Si l’on connaît aujourd’hui le terme « garçonne » pour parler d’une coupe de cheveux ou d’un vêtement, peu d’entre nous connaissent les frasques des plus sulfureuses représentantes du mouvement. L’une d’elle, Violette Morris, est particulièrement représentée dans les collections de la Bibliothèque nationale de France : photographies d’agences de presse, mais aussi coupures de presse ou ouvrages consacrés à son parcours. Les campagnes de numérisation de Gallica permettent de découvrir, au fur et à mesure de leur mise en ligne, de nouvelles sources jusqu’à lors inconnues pour qui n’a pas épluché minutieusement toute la presse.

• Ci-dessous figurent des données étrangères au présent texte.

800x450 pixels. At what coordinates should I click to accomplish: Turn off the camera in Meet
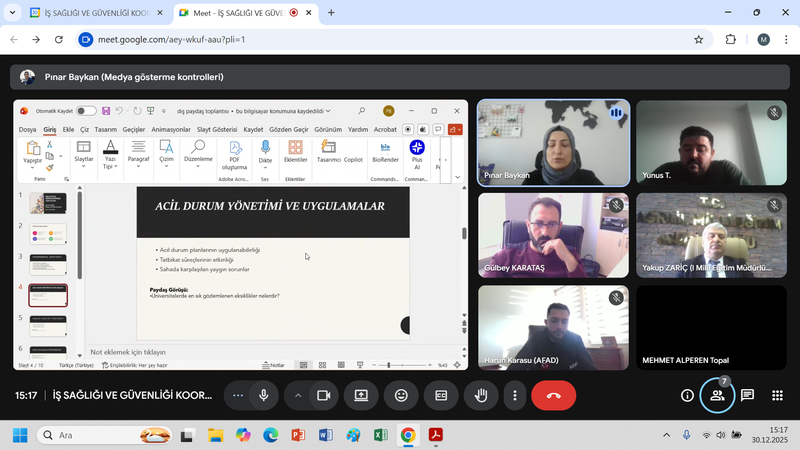(323, 395)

Revenons sur la vie de Violette Morris, une femme au parcours hors du commun.

Émilie, Paule, Marie, Violette Morris nait le 18 avril 1893 dans une famille bourgeoise : son père, un capitaine de cavalerie en retraite, est le baron Pierre-Jacques Morris. Selon la tradition des bonnes familles, elle est élevée par des sœurs au couvent de l’Assomption de Huy. En 1914, elle épouse Cyprien Gouraud, dont elle divorce en 1923. Son goût pour la liberté et son caractère bien trempé lui viennent peut être de la Première Guerre mondiale. Elle y a en effet joué le rôle d’ambulancière pour la bataille de la Somme et d’estafette pour celle de Verdun. C’est d’ailleurs à cette occasion qu’elle a commencé à porter des vêtements masculins. Bisexuelle affichée, elle et Raoul Paoli – sportif de haut niveau – montrent leur amour au grand jour alors qu’ils ne sont pas mariés.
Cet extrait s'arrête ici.